The Property registration System (link in Danish) is notorious in several ways: The government notary functions report to the institution called Domstolsstyrelsen, the agency that are controlling the administration and work of all courts in Denmark. The specific Land Registration Notaries are extremely sensitive for buyers and sellers of property, as registration is required to obtain financing, sell mortgages and start building or modifying on the properties sold. It started as a major analysis made by DeLoitte in 2005 with general use cases, project plans, overview of document types, a logical data model, benefits and costs – and a suggestion that the project could be finished end 2007.

To head the project a well known person with ICT background from the IT Task Force was selected – Adam Wolf. A very skilled person but none the less with an ICT background. The project was started based on DeLoittes recommendations.

After some delays the project was delivered by CSC in the autumn 2009. Immediately it created huge problems in the handling of the various document types already somewhere in the process, some of the delays noted were now several months – causing real financial problems for a lot of people. A request has recently be made that the private persons or small companies are reimbursed for their excess costs as a result of the delays. To this the CSC project manager in February responded, that 'The IT project was run according to plan – delivered at the approved time, and has been operating with an uptime of 99,8 since!'.

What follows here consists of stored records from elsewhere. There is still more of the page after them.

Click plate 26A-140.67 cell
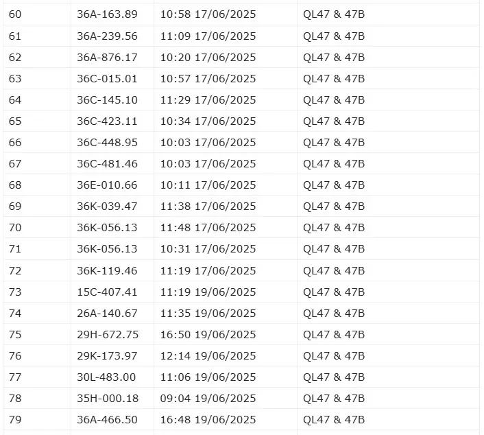 tap(107, 313)
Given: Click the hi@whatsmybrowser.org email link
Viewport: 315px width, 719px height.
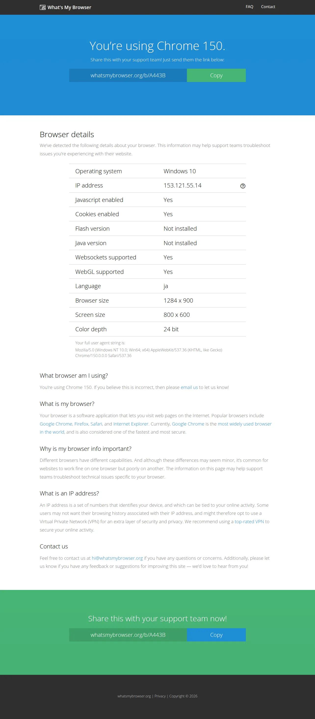Looking at the screenshot, I should tap(117, 558).
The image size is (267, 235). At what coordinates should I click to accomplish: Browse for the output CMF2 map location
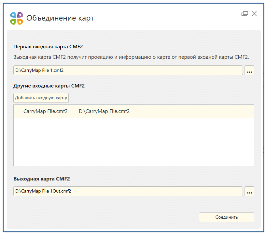(249, 191)
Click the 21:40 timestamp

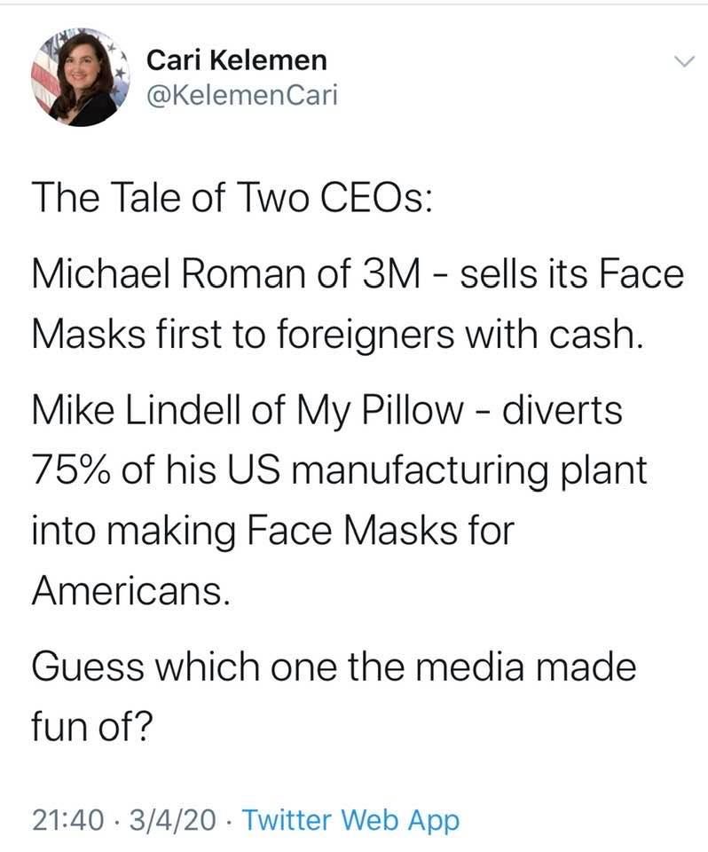coord(64,820)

And today in Berlingske Tidende Adam Wolf states that 'The Property Registration System is an excellent solution that got an unfortunate start'. Adam W points to all the manual processes, that were 'extraordinary' including a 'backlog from the old system' stating that 'It was the (manual) case management system that didn't perform – not the IT system.'

In my opinion this simply underlines my argument that most of the problem is that the modernization project has ONLY been focused on the technical and technological aspects, including coding of the functionalities as stated by the changed legislation. What has NOT been considered has been the process to imbed the technology in the organization, including the handling of interfaces with the suppliers of data and information. Any sociologist will ask questions like how the acceptance, enablement and management of the change project was handled seen from the human and intra-organisational way. The political management behind the reform should have been advised that the change required more skills that ICT project management, and that human process knowledge and management are even more required in situations where processes are changed, where employees get unfamiliar tasks, when demands fluctuate and when traditional bureaucratic controls are used in stead of human motivation, establishment of social networks and encouragement of the new 'super users' as partners and mentors for those in need. This type of failures are common for all the projects, mentioned above – plus some specific blunders in each of them, of course.

So the future solutions are depending on:

1) Framework Enterprise Architecture and mandatory, selectede standards for API's

2) Less strict interpretation of EU tender rules with room for innovation and stepwise improvement of mutual understanding between stakeholders

  1. Review of change management team – including sociological and organisational projekt management emphasis

  2. General acceptance of performance measurement system including employee take-up of new IT projects

I will be back with more comments concerning the wrecked Emergency Management System – SINE – other points of learning can be obtained from this. ( And – as a sort of competition: May I ask by readers to try to google any relationship between Økonomistyrelsen, Terma, Sine and the Tetra Net. Somebody REALLY has a way of making clean ups!)